HB 1182: Sales tax increase bill passes Senate, signed by Gov.

You are here:

HB 1182: Sales tax increase bill passes Senate, signed by Gov.

A sigh of relief and well deserved celebration followed the clearing of the final legislative hurdle by the bill increasing the state’s sales tax by a half cent and that celebration continued through the final day of the 91st legislative session (3/11) when Gov. Dennis Daugaard signed the bill into law.


Senators broke the final barrier for Gov. Daugaard to sign House Bill 1182, which increases the state’s sales tax by a half cent and reduces property taxes, with their passage of the bill on a vote of 25-10.


The 25 “ayes” cleared the 2/3 threshold needed for HB 1182 to pass by two votes. House members passed the bill by a single vote, on its second opportunity.


The half-cent increase to the sales tax, which has not been raised since 1969, is projected to generate more than $60 million in new revenue next year for school districts to put towards raising teacher salaries and would provide $34 million in property tax relief.


Most importantly, the increase provides much needed sustainability to education funding.


“We just can’t tinker with our education system anymore,” Sen. Deb Soholt, Co-Chair of the Blue Ribbon Task Force, said.


“There are historic moments in time where you have to step out into unfamiliar territory.”


Throughout the debate on HB 1182, opponents continued to call for review of the current budget to find dollars to fund increases to teacher pay in place of passing the increase to the state’s sales tax.


Several legislative appropriators rebuffed the idea, with Sen. Deb Peters, Chair of the Appropriations Committee, noting during the bill’s debate on the Senate floor that “there isn’t the money available to be pulling out” of the state’s budget.


Sen.
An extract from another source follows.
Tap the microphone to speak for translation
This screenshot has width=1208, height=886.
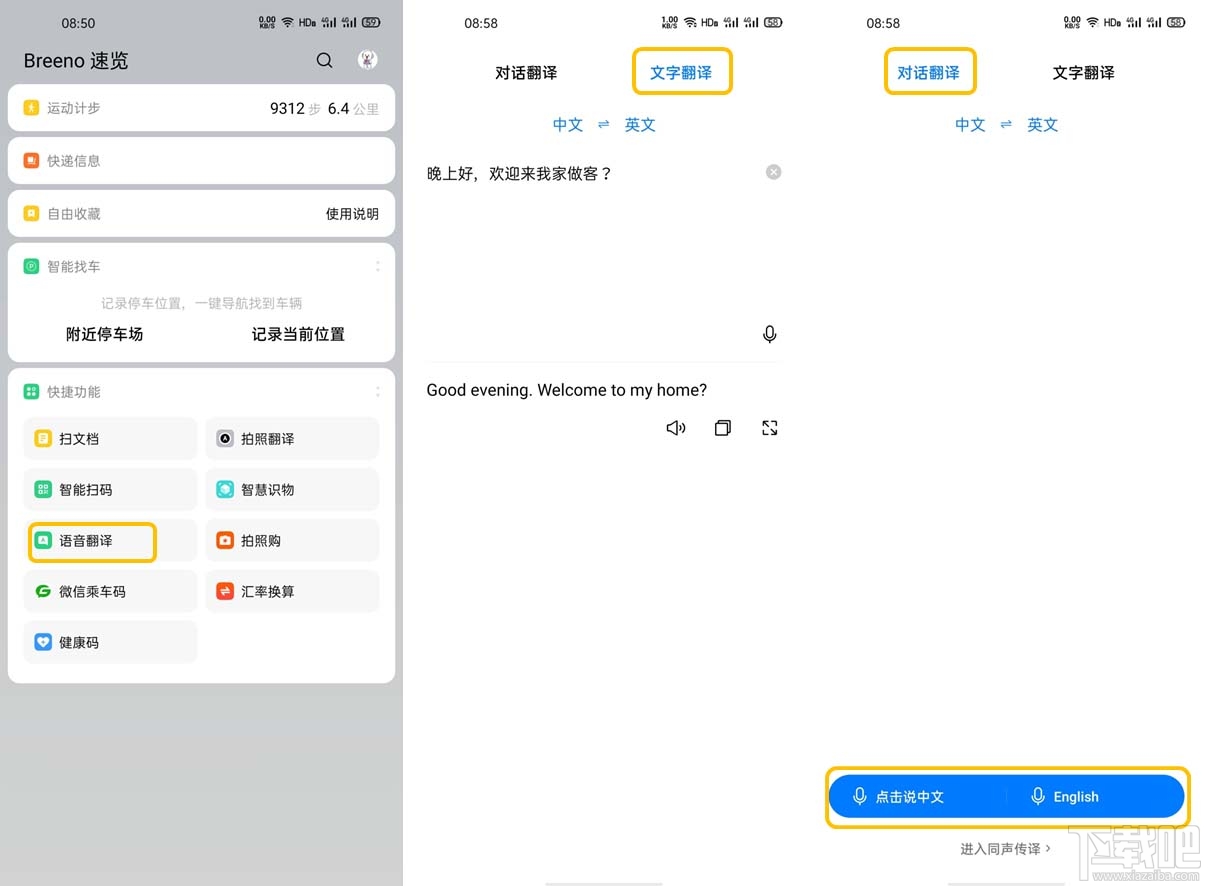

David Novstrup introduced two amendments to the bill – one only raising the sales tax by a quarter cent and the other by 3/10 of a cent – that would have required approximately $10-15 million in additional funding from the budget to reach the desired funding goal. The amendment also would have removed the property tax relief component of the bill.


Sen. Peters said added, ongoing revenue was “not there” in either amendment.


“We’re looking for ongoing, sustainable revenue,” Sen. Peters said.


Each amendment was defeated, which paved the way for the final vote.


“This will truly be a victory for South Dakota,” Sen. Billie Sutton said. “Everybody is watching and it is time for a victory.”